## Zu erledigen
Formatiere bitte die Datensätze von der Zeile mit „Image resolution: width=798“ bis einschließlich der Zeile mit „(x=67, y=10)“ als zweispaltige CSV mit den Spalten „eingabe“ (Text) und „antwort“ (Antwort). Jeder Datensatz bekommt eine Zeile, jedes Feld steht in Anführungszeichen, Zeilenumbrüche werden zu Leerzeichen, und die Bilder bleiben weg.

## Eingabedaten
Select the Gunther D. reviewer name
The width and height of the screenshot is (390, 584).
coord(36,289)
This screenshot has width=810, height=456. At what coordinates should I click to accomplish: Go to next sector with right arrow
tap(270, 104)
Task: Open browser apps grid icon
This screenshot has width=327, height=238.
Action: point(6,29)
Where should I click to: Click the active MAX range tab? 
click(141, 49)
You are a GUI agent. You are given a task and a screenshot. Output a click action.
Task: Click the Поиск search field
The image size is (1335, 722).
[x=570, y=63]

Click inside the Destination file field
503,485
---
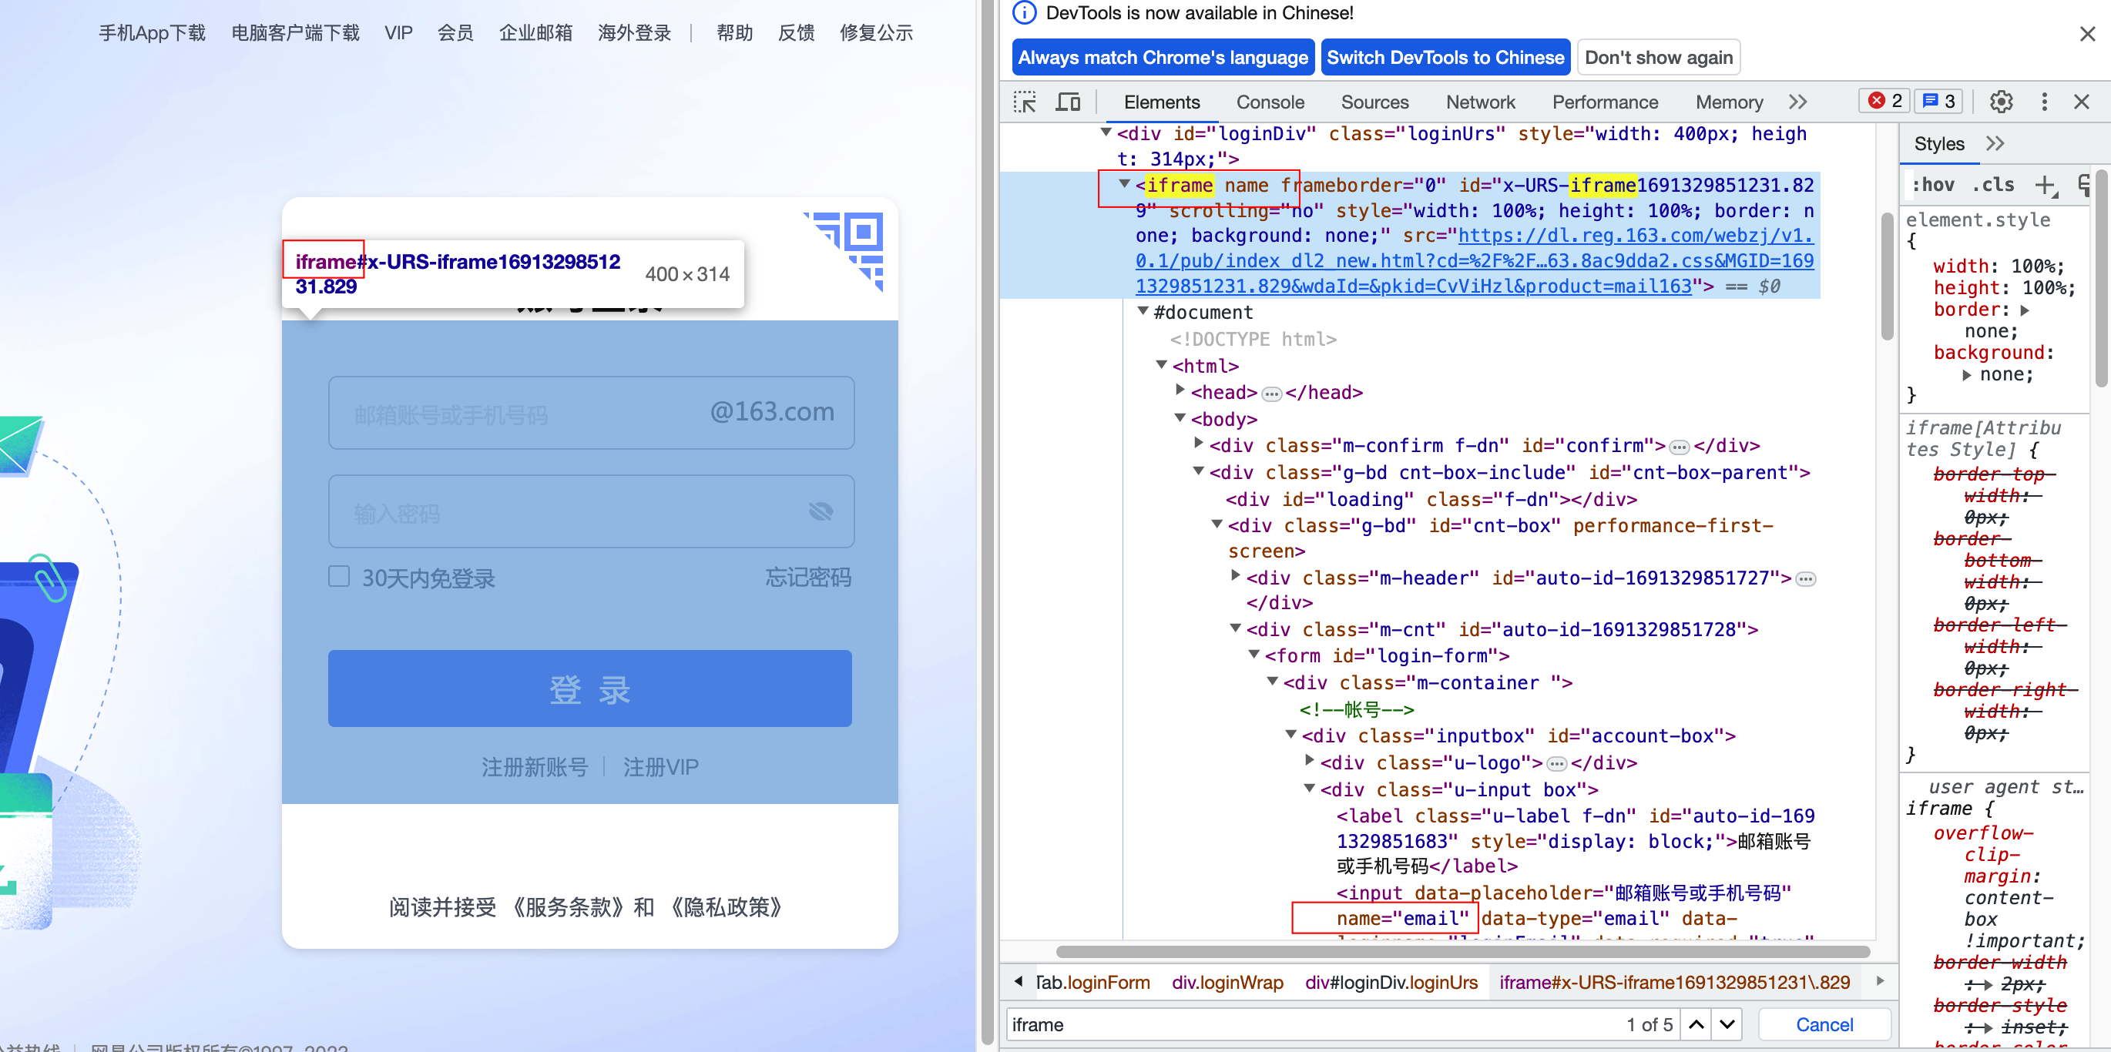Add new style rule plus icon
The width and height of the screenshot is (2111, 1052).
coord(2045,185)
...
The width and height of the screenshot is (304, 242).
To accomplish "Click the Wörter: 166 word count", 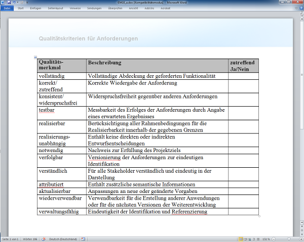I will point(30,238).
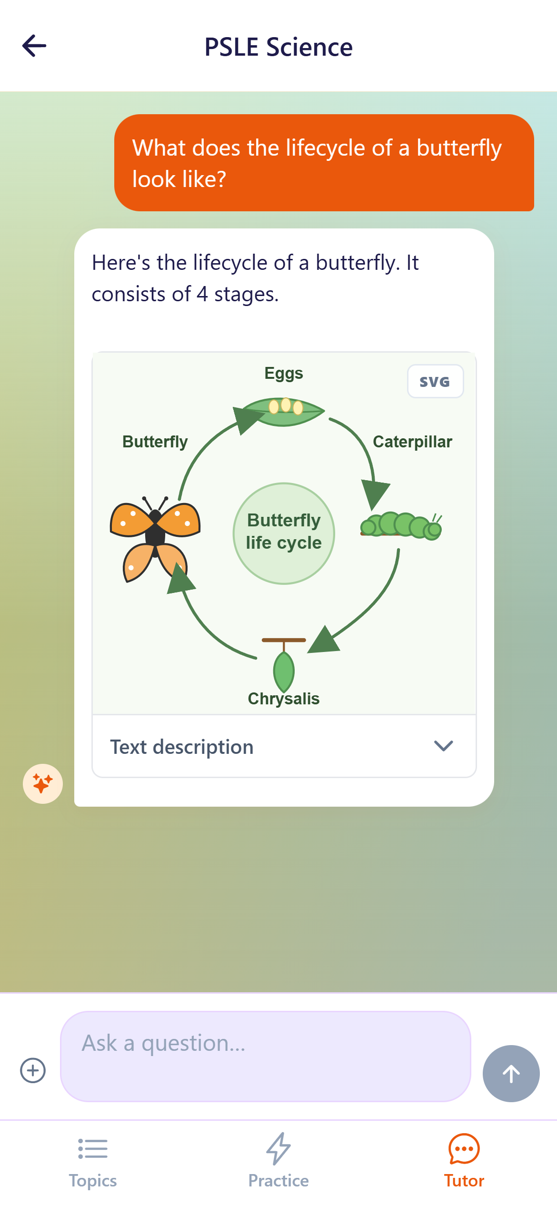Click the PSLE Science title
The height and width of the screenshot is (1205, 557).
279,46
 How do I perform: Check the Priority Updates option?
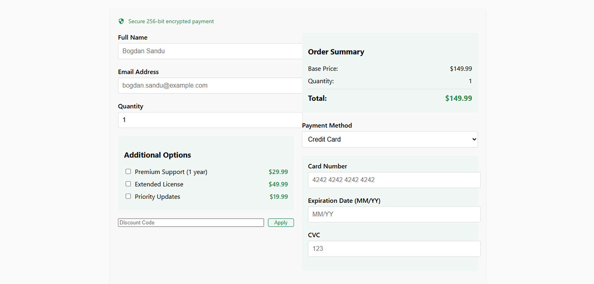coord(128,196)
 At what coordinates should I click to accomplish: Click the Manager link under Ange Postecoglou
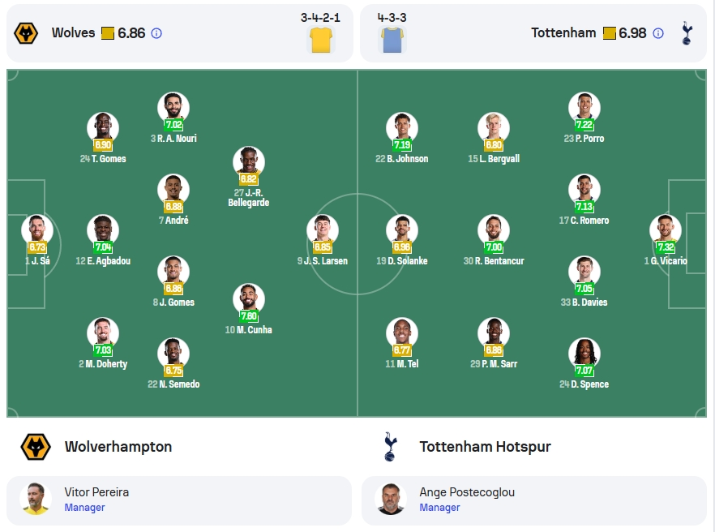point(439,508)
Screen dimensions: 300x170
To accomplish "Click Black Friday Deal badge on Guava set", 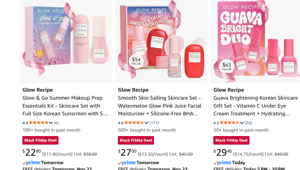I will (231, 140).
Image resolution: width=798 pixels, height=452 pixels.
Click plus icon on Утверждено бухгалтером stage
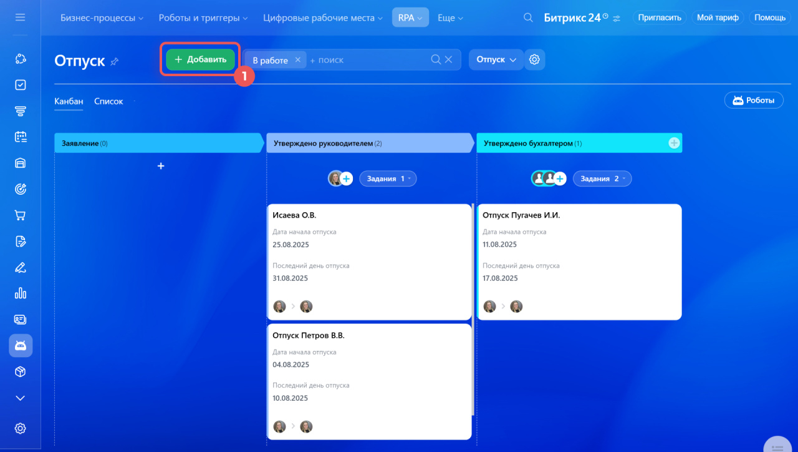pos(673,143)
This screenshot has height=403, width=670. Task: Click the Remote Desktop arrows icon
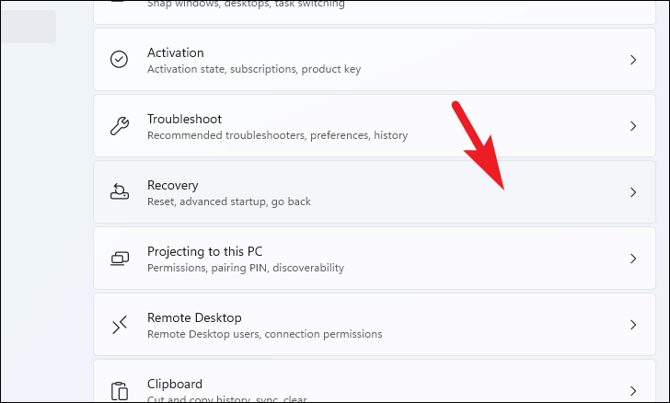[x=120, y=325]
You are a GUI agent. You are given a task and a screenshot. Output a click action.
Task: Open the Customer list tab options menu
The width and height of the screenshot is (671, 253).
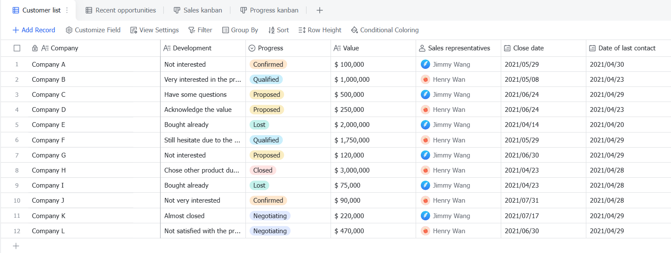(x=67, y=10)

## Antwort zur Übung
eingabe,antwort
"Image resolution: width=798 pixels, height=452 pixels. Click plus icon on Утверждено бухгалтером stage","pos(673,143)"
"This screenshot has height=403, width=670. Task: Click the Remote Desktop arrows icon","[x=120, y=325]"
"You are a GUI agent. You are given a task and a screenshot. Output a click action. Task: Open the Customer list tab options menu The width and height of the screenshot is (671, 253).","(x=67, y=10)"